Um ídolo, dois caminhos (Coluna Sexta Marcha – GP do Japão)

        Mercedes AMG Petronas/divulgação

Não era a Suzuka de um tempo, a pista que fazia com que milhares de pessoas ao redor do mundo ficassem acordadas nas madrugadas em busca dos melhores capítulos nas decisões dos títulos mundiais de F-1 (nem sempre era a última etapa da temporada). Mas dois pilotos em especial fizeram lembrar de um terceiro; aliás, ídolo de ambos. Foi se espelhando nas façanhas de Ayrton Senna que Lewis Hamilton e Fernando Alonso foram adiante rumo ao sonho de serem também campeões.

O primeiro, você sabe, ao vencer pela 41ª vez igualou o paulista, muito embora as trajetórias não possam ser comparadas. Senna na Toleman jamais chegaria ao alto do pódio (ok, Mônaco foi um episódio isolado), por mais braço que viesse a demonstrar depois. Já o inglês começou no topo, fruto de uma carreira longamente planejada, a ponto de receber a bandeirada na frente já em 2007 e ser o melhor do mundo um ano depois. Com um terceiro título batendo à porta, dizer que é apenas uma questão de números soa exagerado.

Mas, há o outro lado, e ele chamou a atenção tanto ou mais do que o extremo oposto do pelotão. Alonso é um piloto muito acima da média, e eu não estou sozinho ao dizer que, no conjunto da obra, fez mais do que Vettel, Hamilton, Button ou Räikkönen. Só que consegue destruir com um temperamento característico tudo de bom que mostrou na pista.

Lembremos que ele se considerou prejudicado na McLaren ao notar que parte do time preferia ver o sucesso do garoto estreante que praticamente nasceu para o automobilismo em Woking. Voltou para a Renault e precisou de manobras escusas para vencer novamente. Viu na Ferrari a chance dourada de dar fim à seca e se tornar também ele um tricampeão, esquecendo-se de que a harmonia (seja com Schumacher e um número 2, seja com Massa e Räikkönen trabalhando juntos) foi o segredo dos sucessos do Cavallino nos anos anteriores. Qual uma prima donna, passou a atacar o comando técnico do time ano passado, dizendo que não havia evoluções suficientes para sonhar com o título. E a promessa furada de encerrar a carreira vestido de vermelho deu lugar à chance de… reescrever a história na McLaren. Até onde consta, não deixou muitos amigos ou saudade em Maranello.

Caso o asturiano não saiba, nada na F-1 se ganha no papel ou com base no passado.
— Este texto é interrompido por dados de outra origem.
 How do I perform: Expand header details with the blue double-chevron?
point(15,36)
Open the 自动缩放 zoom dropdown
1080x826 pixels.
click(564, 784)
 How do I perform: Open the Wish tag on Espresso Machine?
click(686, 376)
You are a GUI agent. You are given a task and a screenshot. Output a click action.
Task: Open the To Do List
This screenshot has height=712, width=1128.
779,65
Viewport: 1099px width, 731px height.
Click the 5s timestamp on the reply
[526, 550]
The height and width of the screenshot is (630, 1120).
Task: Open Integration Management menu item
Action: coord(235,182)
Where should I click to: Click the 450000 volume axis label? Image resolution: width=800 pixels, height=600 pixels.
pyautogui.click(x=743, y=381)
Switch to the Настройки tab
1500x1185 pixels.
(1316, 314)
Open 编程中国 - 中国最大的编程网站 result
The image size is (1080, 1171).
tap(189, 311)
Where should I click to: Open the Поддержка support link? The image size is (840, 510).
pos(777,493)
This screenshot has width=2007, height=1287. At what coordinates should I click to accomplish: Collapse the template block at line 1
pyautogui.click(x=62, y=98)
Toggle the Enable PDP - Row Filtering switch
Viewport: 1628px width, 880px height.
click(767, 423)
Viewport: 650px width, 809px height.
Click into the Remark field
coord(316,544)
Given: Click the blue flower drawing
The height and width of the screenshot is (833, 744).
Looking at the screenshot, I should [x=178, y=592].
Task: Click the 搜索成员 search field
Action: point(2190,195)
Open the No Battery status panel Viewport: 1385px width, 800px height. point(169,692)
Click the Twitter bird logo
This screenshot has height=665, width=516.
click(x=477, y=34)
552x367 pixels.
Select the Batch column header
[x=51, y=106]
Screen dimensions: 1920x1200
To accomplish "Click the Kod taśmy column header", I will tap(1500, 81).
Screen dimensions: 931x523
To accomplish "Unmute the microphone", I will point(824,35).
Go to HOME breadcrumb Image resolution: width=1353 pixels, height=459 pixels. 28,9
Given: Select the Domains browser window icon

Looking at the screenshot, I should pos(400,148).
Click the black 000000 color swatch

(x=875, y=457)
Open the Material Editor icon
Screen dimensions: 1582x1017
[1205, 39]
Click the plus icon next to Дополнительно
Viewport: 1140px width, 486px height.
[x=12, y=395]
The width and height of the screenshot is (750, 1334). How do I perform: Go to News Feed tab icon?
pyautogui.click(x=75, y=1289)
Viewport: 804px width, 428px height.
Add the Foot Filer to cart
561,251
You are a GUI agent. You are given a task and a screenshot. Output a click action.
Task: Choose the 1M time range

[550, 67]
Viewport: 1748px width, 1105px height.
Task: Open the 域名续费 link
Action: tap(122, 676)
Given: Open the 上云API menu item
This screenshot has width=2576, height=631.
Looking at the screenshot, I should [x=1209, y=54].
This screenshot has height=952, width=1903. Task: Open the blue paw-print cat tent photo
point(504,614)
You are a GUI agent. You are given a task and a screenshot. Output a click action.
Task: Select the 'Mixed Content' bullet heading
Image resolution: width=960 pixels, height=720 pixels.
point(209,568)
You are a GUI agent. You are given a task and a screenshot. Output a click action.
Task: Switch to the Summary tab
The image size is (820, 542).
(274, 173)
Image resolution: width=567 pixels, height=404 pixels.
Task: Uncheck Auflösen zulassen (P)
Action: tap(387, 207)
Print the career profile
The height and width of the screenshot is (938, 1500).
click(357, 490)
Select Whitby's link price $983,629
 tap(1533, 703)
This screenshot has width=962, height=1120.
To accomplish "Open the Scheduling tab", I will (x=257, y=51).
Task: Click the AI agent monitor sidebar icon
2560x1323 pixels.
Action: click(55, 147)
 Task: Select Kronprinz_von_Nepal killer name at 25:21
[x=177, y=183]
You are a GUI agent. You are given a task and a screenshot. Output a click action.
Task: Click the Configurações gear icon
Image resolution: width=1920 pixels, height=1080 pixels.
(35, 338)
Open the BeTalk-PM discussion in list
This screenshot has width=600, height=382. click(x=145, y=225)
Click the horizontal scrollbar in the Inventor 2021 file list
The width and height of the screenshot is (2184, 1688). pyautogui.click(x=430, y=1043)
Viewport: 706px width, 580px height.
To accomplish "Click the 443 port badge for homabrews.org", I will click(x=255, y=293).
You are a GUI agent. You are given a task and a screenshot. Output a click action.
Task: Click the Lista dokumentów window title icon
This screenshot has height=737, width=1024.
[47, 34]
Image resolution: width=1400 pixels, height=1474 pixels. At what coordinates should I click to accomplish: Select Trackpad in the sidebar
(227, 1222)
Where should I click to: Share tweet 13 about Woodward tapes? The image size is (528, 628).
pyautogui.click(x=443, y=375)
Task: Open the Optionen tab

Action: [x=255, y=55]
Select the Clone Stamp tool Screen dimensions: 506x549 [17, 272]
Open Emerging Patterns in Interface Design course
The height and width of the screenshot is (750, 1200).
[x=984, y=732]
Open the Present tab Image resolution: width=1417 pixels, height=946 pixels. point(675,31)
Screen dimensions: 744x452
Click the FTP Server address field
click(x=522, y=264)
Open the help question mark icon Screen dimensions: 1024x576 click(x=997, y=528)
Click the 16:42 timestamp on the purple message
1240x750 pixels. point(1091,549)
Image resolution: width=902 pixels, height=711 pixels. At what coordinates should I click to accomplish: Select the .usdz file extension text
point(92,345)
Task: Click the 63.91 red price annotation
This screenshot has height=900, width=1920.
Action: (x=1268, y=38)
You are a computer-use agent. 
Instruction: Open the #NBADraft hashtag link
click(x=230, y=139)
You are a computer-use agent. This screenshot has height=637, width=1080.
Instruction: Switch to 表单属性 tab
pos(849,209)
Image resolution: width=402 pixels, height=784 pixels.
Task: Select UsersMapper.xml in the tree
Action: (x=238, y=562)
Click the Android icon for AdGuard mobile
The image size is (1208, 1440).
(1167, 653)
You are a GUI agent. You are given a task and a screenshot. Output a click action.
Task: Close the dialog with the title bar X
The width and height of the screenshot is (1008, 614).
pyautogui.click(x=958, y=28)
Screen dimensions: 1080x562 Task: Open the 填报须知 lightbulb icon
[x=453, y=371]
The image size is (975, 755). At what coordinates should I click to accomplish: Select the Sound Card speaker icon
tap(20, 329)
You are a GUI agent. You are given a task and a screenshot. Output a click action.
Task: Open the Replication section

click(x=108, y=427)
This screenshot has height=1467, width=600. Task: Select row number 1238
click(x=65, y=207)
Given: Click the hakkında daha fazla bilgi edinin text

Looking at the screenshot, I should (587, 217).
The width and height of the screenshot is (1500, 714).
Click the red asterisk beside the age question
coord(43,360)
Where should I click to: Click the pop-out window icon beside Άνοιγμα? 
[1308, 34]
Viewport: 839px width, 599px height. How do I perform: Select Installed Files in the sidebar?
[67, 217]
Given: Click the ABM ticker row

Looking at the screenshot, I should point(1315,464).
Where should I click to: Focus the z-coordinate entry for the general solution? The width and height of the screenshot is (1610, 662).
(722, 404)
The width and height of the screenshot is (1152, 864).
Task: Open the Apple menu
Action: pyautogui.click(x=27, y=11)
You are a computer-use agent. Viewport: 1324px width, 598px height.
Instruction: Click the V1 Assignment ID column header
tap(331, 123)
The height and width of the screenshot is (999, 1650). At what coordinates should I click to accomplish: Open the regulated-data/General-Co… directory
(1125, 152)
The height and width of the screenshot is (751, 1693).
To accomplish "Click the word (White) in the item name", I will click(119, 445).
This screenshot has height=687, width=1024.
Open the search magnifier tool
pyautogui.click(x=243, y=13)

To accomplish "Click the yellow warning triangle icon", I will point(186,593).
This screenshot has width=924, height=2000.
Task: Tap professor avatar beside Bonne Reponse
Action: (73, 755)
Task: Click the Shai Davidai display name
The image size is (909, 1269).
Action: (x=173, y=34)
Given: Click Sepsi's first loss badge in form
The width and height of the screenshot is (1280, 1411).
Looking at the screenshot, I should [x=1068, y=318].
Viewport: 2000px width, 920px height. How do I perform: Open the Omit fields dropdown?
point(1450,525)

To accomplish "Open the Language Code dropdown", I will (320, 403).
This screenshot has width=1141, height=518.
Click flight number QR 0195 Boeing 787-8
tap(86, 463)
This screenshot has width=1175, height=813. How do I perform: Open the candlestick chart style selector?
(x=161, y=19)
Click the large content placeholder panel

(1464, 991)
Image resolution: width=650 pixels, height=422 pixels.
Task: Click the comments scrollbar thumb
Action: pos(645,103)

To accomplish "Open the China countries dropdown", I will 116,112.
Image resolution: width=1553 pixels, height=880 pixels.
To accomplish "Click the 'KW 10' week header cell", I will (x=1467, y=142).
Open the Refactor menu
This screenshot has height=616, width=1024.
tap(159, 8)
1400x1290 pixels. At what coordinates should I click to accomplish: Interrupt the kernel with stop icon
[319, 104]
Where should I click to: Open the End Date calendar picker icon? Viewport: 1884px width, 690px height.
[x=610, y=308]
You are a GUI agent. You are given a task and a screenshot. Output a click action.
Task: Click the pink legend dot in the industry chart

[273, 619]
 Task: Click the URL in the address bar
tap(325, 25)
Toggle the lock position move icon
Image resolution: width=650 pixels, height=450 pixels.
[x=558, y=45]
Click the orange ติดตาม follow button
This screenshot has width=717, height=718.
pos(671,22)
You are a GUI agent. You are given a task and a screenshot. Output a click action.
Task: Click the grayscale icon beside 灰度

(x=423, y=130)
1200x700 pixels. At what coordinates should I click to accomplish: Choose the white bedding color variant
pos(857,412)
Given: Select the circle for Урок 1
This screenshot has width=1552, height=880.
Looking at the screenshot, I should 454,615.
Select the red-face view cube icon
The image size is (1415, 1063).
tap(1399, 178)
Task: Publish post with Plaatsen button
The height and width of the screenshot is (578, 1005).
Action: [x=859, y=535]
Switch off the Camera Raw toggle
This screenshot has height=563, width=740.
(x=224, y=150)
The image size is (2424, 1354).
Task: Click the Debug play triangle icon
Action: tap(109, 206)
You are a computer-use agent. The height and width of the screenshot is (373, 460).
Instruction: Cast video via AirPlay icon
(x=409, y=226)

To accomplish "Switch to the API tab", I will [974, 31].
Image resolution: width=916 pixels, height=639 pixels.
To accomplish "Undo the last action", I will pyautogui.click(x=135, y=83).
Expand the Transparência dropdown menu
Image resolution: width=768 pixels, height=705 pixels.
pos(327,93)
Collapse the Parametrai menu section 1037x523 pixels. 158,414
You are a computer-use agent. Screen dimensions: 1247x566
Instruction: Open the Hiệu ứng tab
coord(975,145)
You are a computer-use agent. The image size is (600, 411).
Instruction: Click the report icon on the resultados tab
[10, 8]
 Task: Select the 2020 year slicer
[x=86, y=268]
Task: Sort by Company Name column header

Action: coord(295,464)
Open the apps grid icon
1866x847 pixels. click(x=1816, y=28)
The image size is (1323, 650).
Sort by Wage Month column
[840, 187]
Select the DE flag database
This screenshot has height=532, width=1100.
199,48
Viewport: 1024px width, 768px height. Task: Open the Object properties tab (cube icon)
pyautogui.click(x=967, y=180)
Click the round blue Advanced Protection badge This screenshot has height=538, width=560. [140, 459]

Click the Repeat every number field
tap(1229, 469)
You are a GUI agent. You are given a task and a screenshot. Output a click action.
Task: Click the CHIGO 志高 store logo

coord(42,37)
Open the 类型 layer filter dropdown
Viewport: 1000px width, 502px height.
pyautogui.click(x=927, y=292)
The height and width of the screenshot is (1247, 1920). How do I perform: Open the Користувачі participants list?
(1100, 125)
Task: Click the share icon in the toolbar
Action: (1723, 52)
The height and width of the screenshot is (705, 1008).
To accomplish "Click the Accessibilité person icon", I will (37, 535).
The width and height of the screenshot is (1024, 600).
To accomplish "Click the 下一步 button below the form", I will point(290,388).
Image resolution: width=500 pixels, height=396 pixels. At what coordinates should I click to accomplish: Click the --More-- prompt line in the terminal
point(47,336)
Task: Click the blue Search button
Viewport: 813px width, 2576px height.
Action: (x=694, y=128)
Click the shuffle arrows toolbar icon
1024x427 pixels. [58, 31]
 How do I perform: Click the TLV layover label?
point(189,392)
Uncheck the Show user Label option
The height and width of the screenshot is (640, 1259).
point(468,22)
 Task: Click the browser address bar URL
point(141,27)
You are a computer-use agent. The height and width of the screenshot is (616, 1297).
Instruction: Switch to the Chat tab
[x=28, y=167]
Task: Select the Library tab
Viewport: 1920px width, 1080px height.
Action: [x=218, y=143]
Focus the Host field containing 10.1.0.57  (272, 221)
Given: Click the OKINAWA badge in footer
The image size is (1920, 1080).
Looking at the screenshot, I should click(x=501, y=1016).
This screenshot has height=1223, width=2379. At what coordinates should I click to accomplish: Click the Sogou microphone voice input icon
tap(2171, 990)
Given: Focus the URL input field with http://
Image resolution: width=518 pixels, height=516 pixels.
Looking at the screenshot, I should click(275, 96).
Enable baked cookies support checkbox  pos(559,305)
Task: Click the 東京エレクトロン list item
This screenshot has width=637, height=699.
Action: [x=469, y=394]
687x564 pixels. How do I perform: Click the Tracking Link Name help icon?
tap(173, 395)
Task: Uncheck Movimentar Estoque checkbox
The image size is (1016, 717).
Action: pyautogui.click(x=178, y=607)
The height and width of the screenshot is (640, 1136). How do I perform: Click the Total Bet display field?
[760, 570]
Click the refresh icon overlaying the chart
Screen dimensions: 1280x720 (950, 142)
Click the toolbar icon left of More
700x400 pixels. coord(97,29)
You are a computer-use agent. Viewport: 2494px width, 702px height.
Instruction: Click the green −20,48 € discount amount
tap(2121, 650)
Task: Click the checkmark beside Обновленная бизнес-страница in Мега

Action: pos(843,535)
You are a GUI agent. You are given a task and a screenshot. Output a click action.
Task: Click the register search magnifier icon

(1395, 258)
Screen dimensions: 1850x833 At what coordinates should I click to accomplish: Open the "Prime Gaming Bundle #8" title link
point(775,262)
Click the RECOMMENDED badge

Sim, McLaren e Honda tiveram bela história juntas, com Senna e Prost nos volantes, mas podia não dar certo, como não tem dado. E dizer para uma audiência planetária, na pista da montadora, diante de seu presidente, que o motor é “digno de GP2”, fosse eu dono de equipe, era motivo de dispensa com justa causa. Se o objetivo fosse realmente melhorar o clima, bastava demonstrar toda a irritação nos bastidores, longe de microfones e câmeras. No caso, mais uma vez parece forçar a barra para sair chutando a porta. O problema é que a Red Bull anda cada vez mais desinteressada e a solução lógica, a Renault (se é que a novela da recompra da Lotus vai chegar ao fim) tem tudo para desenvolver um carro capaz apenas de superar a McLaren, não andar lá na frente.

Até nisso, na capacidade de conseguir o que queria nem sempre do modo mais bonito, o ídolo de Alonso era muito mais competente. E quando teve nas mãos um equipamento inferior (o motor Ford de 1993, diante de uma Williams imbatível), mostrou que era possível vencer sim, dando show ainda por cima. E o pior é que, da mesma maneira com que fez seu país se apaixonar pelo circo, pode despertar indiferença de igual tamanho. Pena que corra o risco cada dia maior de entrar para a história não pelos dois campeonatos vencidos, mas pela fama de chato, reclamão e incapaz de honrar seus compromissos lidando com o que tem nas mãos.